A tarefa não foi fácil. Tanto que só foi cumprida já em plena III República da França, depois da queda de Napoleão III. A inauguração de Miss Liberty se deu em 28 de outubro de 1886, no governo americano do presidente Grover Cleveland. Mas as injunções começaram mesmo logo depois da Guerra Civil dos Estados Unidos, durante a Presidência de Ulysses S. Grant, entre 1869 e 1877. Foi o próprio Bartholdi quem escolheu a ilhota no estuário do rio Hudson para ser o ponto de ancoragem de sua obra e também quem entabulou negociações com os ianques para que o presente fosse aceito. Os homenageados, entenda-se, deveriam pagar pelas fundações e base da estátua. A empreitada, anos depois, acabou saindo por US$ 100 mil. Já os franceses custeariam a escultura – que empregou 20 homens trabalhando dez horas por dia, sem folgas na semana, e ao custo da fortuna, na época, de 250 mil francos.

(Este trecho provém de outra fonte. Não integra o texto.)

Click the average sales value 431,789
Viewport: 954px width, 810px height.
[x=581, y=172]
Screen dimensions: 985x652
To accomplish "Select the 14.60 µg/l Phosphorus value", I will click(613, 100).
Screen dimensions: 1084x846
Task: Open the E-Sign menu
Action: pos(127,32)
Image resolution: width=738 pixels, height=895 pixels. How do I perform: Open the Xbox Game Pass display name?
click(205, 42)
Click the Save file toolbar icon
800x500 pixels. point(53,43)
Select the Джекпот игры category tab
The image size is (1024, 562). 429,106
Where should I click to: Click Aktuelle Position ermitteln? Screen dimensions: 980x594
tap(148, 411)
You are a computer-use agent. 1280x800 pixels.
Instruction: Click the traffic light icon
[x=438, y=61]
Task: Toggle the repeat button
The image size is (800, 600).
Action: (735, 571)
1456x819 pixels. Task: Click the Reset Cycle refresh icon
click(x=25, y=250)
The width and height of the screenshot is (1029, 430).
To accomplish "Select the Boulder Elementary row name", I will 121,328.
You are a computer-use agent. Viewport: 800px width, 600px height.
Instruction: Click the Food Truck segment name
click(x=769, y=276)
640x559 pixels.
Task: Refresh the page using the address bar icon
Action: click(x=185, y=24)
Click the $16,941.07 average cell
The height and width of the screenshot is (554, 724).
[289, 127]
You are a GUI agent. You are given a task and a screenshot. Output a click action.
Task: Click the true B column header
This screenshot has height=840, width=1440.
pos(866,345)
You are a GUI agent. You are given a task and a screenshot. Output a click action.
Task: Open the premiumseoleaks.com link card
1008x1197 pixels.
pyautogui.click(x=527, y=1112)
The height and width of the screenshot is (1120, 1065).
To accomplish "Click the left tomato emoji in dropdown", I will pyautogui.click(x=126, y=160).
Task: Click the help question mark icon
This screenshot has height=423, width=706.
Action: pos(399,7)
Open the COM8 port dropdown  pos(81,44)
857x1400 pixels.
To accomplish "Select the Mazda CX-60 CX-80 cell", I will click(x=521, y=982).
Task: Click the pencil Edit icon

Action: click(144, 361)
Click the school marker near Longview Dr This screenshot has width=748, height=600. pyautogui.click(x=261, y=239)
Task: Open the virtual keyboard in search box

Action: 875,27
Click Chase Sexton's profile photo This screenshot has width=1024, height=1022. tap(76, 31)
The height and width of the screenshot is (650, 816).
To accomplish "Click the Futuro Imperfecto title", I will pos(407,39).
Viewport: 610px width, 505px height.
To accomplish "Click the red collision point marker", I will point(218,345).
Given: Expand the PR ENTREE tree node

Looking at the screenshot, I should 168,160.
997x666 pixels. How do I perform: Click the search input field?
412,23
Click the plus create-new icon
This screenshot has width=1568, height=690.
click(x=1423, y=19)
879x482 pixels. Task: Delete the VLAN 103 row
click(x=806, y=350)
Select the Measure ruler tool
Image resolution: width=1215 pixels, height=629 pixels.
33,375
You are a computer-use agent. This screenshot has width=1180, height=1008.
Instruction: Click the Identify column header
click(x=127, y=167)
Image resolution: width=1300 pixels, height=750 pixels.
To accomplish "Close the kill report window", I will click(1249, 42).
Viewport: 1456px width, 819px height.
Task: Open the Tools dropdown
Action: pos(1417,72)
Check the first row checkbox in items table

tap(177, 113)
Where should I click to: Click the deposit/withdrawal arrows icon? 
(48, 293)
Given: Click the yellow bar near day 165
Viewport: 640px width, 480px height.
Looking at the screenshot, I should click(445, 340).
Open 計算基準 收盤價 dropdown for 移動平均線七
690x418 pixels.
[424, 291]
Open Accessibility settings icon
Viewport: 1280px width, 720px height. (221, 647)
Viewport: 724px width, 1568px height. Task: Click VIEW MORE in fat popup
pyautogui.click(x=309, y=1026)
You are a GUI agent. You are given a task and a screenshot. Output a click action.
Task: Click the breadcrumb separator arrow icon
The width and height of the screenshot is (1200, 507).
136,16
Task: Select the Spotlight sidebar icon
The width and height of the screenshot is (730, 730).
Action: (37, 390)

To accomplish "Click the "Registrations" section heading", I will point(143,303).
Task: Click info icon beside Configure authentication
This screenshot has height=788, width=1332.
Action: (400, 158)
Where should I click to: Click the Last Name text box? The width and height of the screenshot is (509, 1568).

Até hoje tenta-se descobrir quem inspirou Bartholdi para os traços de Miss Liberty. Ele próprio disse que, em parte, foi Charlotte, sua mãe. Mas há dúvidas sobre isso. A estátua lembra muito outro monumento desenhado pelo autor e que deveria ter sido postado à beira do canal de Suez. Iria se chamar “Progresso”, ou “O Egito Iluminando a Ásia” (embora o país, como se sabe, fique na África). O projeto foi recusado pelo Pacha Ismail, que governava o país. Tratava-se de uma mulher camponesa – uma falaha, no linguajar local. A coincidência de nomes e semblantes parece irresistível. E a suprema ironia é que uma falaha árabe pode ter originado a Estátua da Liberdade, agora fechada como proteção a terroristas islâmicos. Como se não bastasse, França e EUA andam às turras na área diplomática.